Amazon offers a streaming service as part of its Prime shipping program for $13 per month, or $120 for an annual membership. Hulu sells an ad-free service for $12 per month. AT&T’s WarnerMedia unit plans a broader streaming service this year centered on HBO. Walt Disney is gearing up to launch a streaming channel this year. Amazon-owned IMDB also recently launched a free streaming service, called Freedive.

With Apple also widely expected to join the video-streaming fray, the competition for programming is enabling top directors, writers and actors to charge more for their talents. That has intensified financial pressure on Netflix, which hasn’t been bringing in enough money to pay for all its programming and other business expenses.

The company burned through about $3 billion last year and is expecting to do so again this year. To offset the negative cash flow, Netflix has been borrowing heavily to pay for programming. The Los Gatos, California, company had accumulated nearly $12 billion in debt before borrowing another $2 billion in an October bond offering.

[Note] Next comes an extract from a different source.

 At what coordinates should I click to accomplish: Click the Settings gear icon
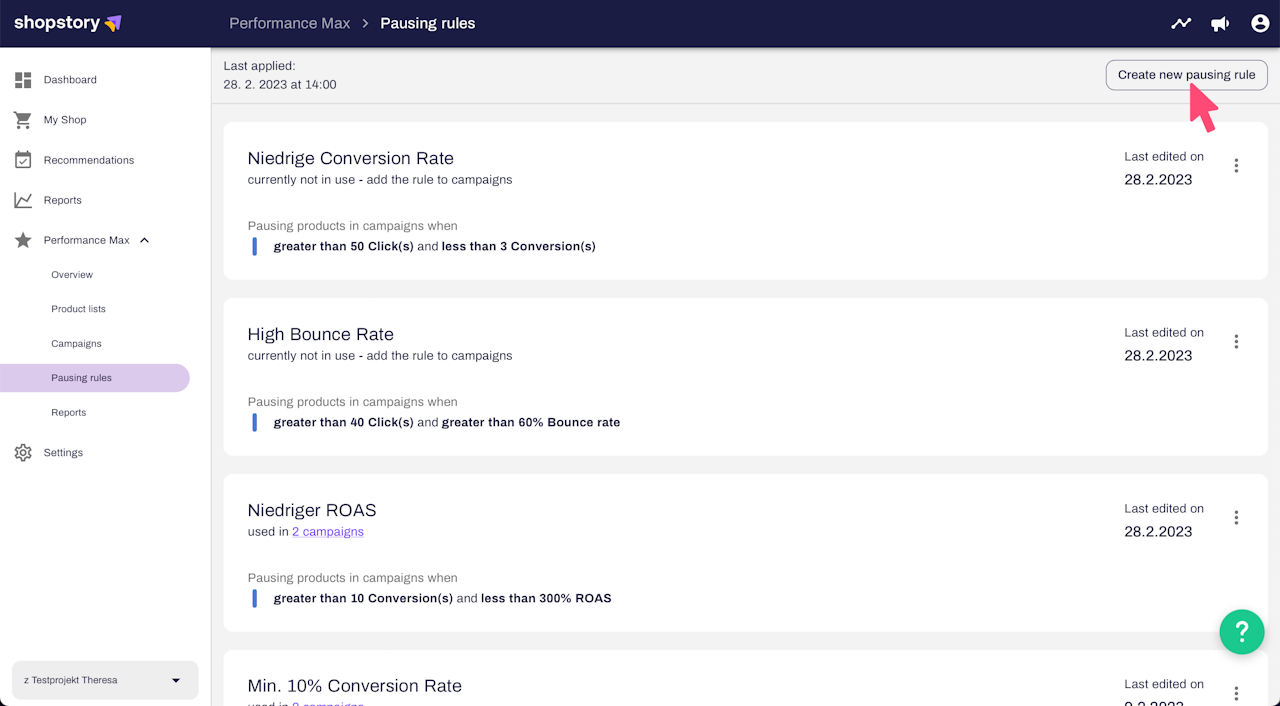[x=23, y=453]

But the success of “Bird Box” has Wall Street bullish on the company. “Our deep dive into content investments and the film strategy suggest Netflix is approaching a profit inflection,” analysts at Raymond James wrote on Friday, upgrading the rating on Netflix stock to a “strong buy.”

“Bird Box’s 45M unique viewers highlight Netflix’s advantages in film; convenience, cost, and global distribution,” they wrote.

Netflix stock rose nearly 6 percent in early trading, to $353 a share.